Mon collègue me vouvoie. Je sens que je dois rajouter tout de suite que contrairement à ce qu’il va sembler à la lecture du reste de cette note, j’apprécie beaucoup ce collègue qui s’est montré disponible, aimable et serviable dès les premiers jours.

 

Ca me fait un choc (non que cela me dérange profondément mais je trouve cela étrange) car s’il n’a pas le même âge que moi, il n’est tout de même pas sensiblement plus vieux (à tout casser il a trois à quatre ans de plus), avons fréquenté les bancs de l'université en même temps et faisons le même travail. Je ne suis pourtant pas d’aspect si débile (au sens étymologique du mot) que l’on m’ajoute dix ans régulièrement. Ca me rassure, il vouvoie aussi ma co-stagiaire qui, selon ses propres dire, a une « tête de bébé Cadum ». Le problème n’est donc pas dans l’âge, ce fléau de la femme moderne (qui avant mourrait jeune ou en couches encore plus jeune donc n’avait pas le temps de se préoccuper de son vieillissement prématuré).

 

Je m’étonne moi-même : je fais généralement partie des réfractaires au tutoiement massif et indifférencié qui fait rage dans certaines sphères.
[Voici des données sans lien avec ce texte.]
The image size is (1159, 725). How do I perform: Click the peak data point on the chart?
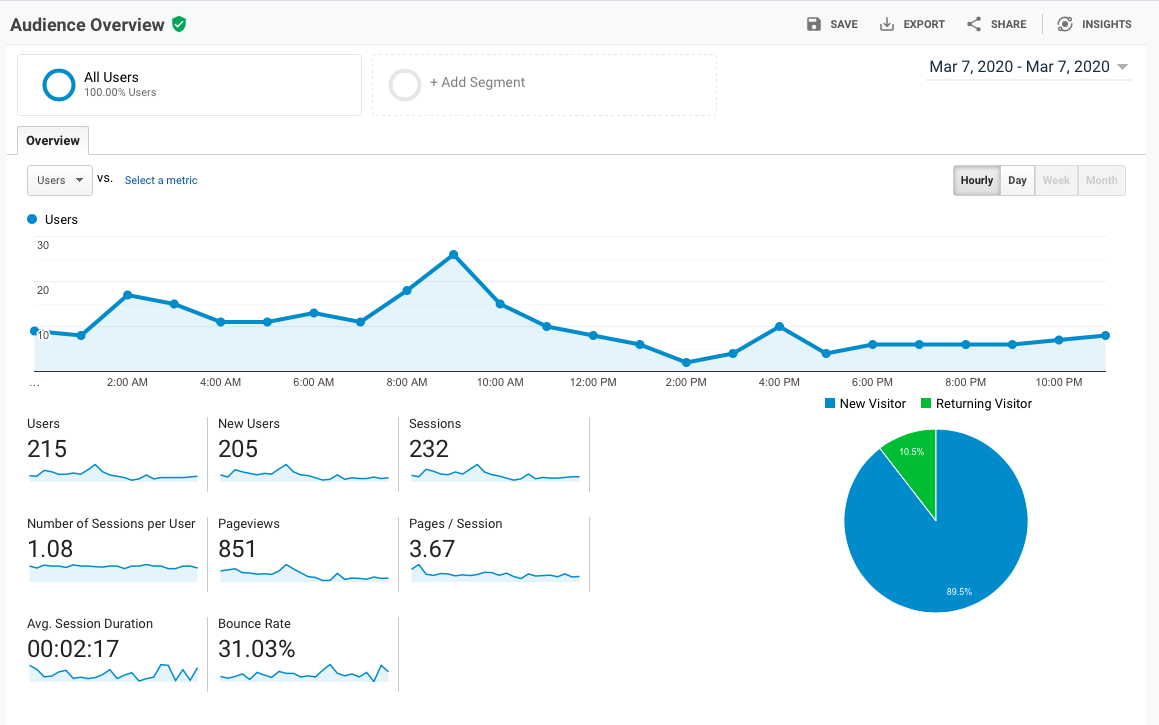(453, 255)
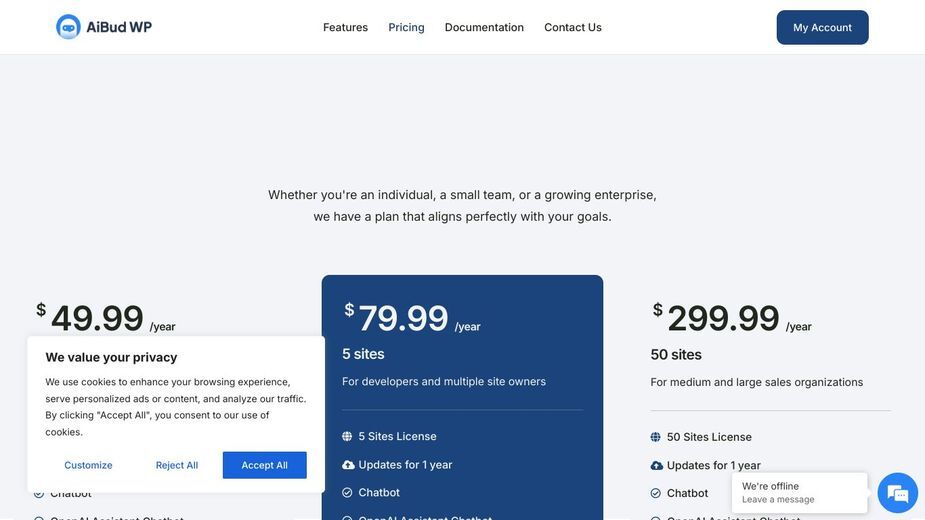
Task: Click the AiBud WP robot logo icon
Action: coord(68,27)
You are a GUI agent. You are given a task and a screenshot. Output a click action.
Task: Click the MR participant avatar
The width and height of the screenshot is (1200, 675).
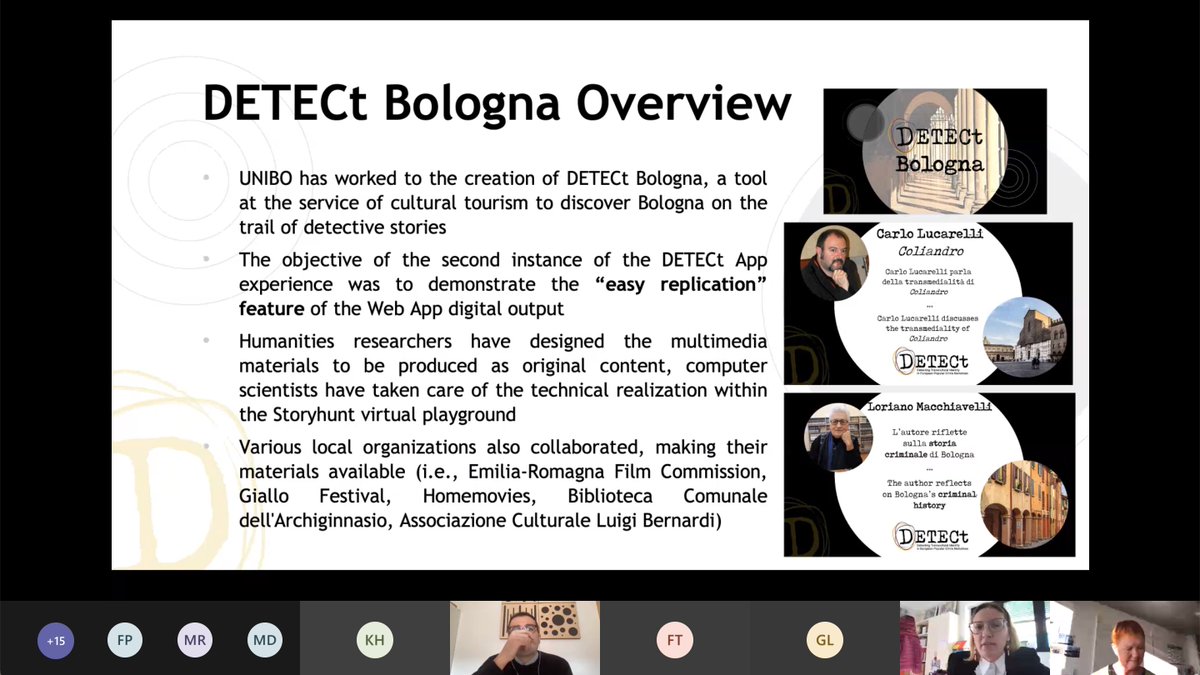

Je ne tutoie pas les gens que je ne connais pas, à moins qu’un ami me les présente et qu’ils se trouvent soit dans ma tranche d’âge soit qu'ils m’invitent à le faire, je ne tutoie pas ceux qui me tutoient (sauf pour leur faire remarquer leur grossièreté, ce qui a donné lieu à un incident mémorable au guichet de ma banque quand j’avais dix-huit ans), je ne vais pas spontanément tutoyer un collègue lorsque l’équipe contient cinquante personnes et qu’on fait semblant d’être tous amis dans une vie sans hiérarchie et, d’ailleurs, je ne fais jamais la bise à mes collègues ou connaissances lointaines (en voilà une habitude répugnante, toucher la joue d’un inconnu avec sa joue ou pire, avec ses lèvres). Bref, si j’adore embrasser mes ami(e)s comme du bon pain, leur toucher les mains ou les épaules et les serrer dans mes bras (toutes choses qu'ils ou elles supportent avec une constance héroïque), il n’en va pas de même avec ceux que la vie met sur mon chemin : j'ai horreur du tutoiement pseudo naturel qui ne rime à rien, le vous de politesse est fondamental dans notre langue et il n'a pas été inventé juste pour faire joli ou compliquer la conjugaison du verbe "faire". Je m’aperçois avec horreur à l’instant que cette attitude me donne un ton de conservatisme bon teint ; j’ai presque envie de me dire « vieille conne » in petto (et juste après de me serrer dans me bras ; je m'assume pleinement).

 

Mais, lorsque nous sommes un bureau de quatre, que nous faisons le même travail et que nous avons le même âge –peu ou prou-, j’ai du mal à faire des blagues avec quelqu’un qui me vouvoie et à me sentir détendue pour une bataille d'élastiques. Dois-je ajouter que la portion de salle dans laquelle je me trouve comporte quatre bureaux et que nous nous tutoyons tous ? Un seul qui vouvoie son monde, ça fait un peu radeau de la méduse…

 

Si encore il me connaissait très bien et qu’il me trouvait des côtés rétrogrades (ce qui me surprendrait fortement mais pourquoi pas?) qui lui donnaient envie de m’injurier in petto, je pourrais comprendre cette distance déguisée en marque de respect ; j’en use personnellement de temps à autre.

 

Enfin (dit-elle dans un soupir), dois-je réellement m’inquiéter d’un vouvoiement intempestif de la part de quelqu’un à qui l’on demandait ses projets pour le week-end a répliqué très sérieusement : « travailler, qu’il y a-t-il d’autre à faire à Paris en juillet ? ».

 

Humm, excellente question.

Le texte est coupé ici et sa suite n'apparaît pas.